During the last half decade, convolutional neural networks (CNNs) have triumphed over semantic segmentation, which is one of the core tasks in many applications such as autonomous driving. However, to train CNNs requires a considerable amount of data, which is difficult to collect and laborious to annotate. Recent advances in computer graphics make it possible to train CNNs on photo-realistic synthetic imagery with computer-generated annotations. Despite this, the domain mismatch between the real images and the synthetic data cripples the models' performance. Hence, we propose a curriculum-style learning approach to minimize the domain gap in urban scenery semantic segmentation.
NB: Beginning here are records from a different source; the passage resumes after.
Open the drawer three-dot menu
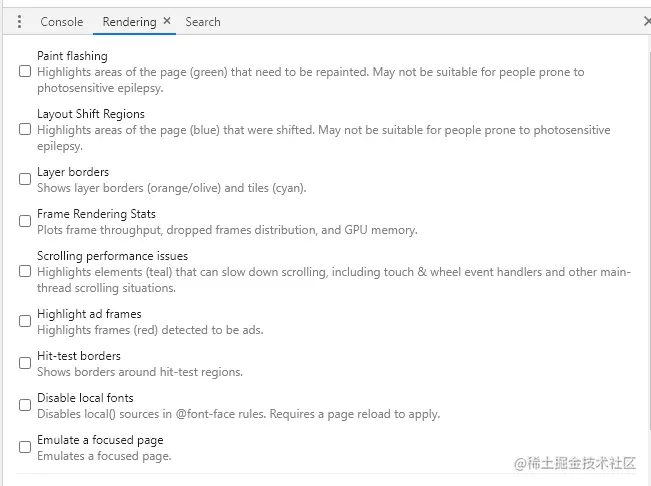The height and width of the screenshot is (486, 651). coord(19,21)
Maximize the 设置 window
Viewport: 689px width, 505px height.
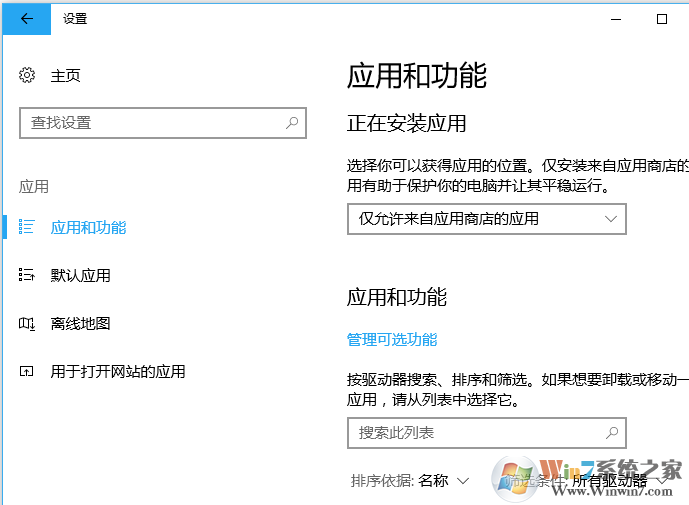(x=661, y=18)
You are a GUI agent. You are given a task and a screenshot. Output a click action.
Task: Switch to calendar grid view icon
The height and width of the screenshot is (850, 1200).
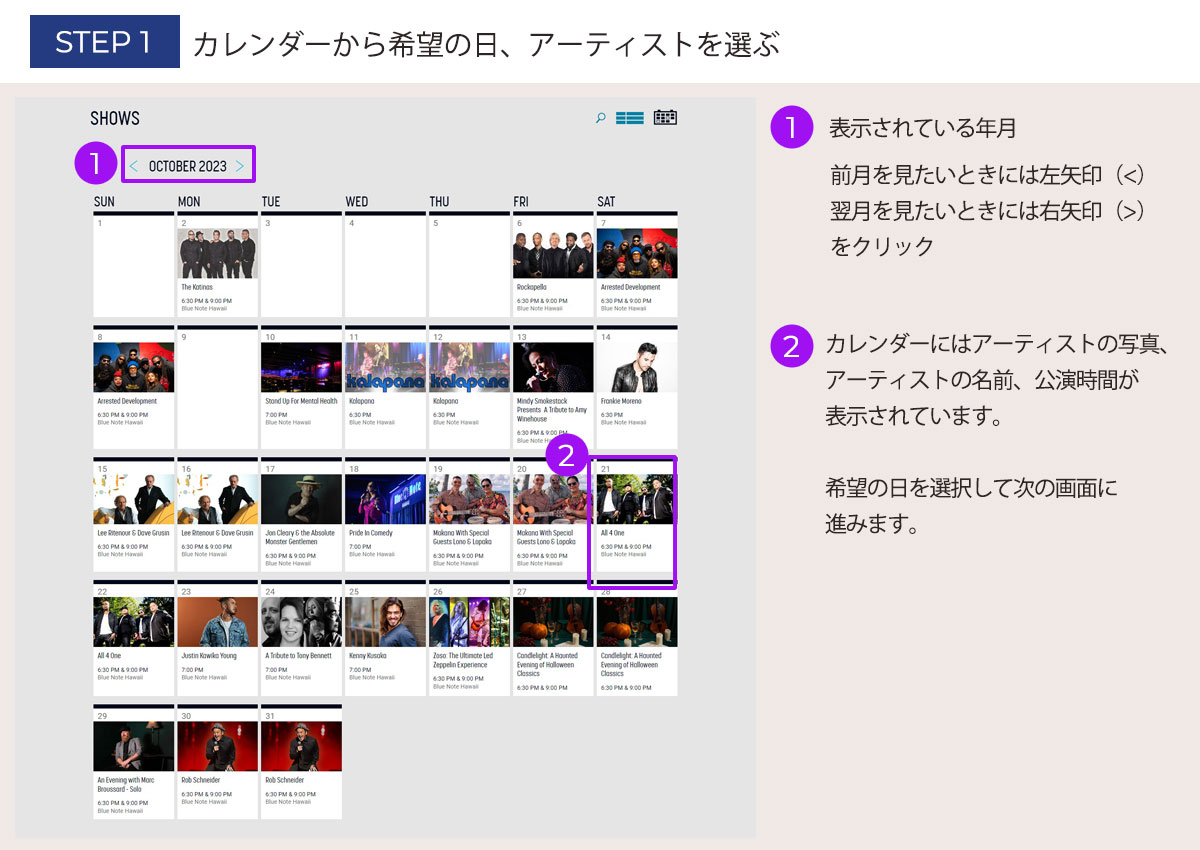pos(665,118)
The curriculum domain adaptation solves easy tasks first to infer necessary properties about the target domain; in particular, the first task is to learn global label distributions over images and local distributions over landmark superpixels. These are easy to estimate because images of urban scenes have strong idiosyncrasies (e.g., the size and spatial relations of buildings, streets, cars, etc.). We then train a segmentation network while regularizing its predictions in the target domain to follow those inferred properties. In experiments, our method outperforms the baselines on two datasets and two backbone networks. We also report extensive ablation studies about our approach.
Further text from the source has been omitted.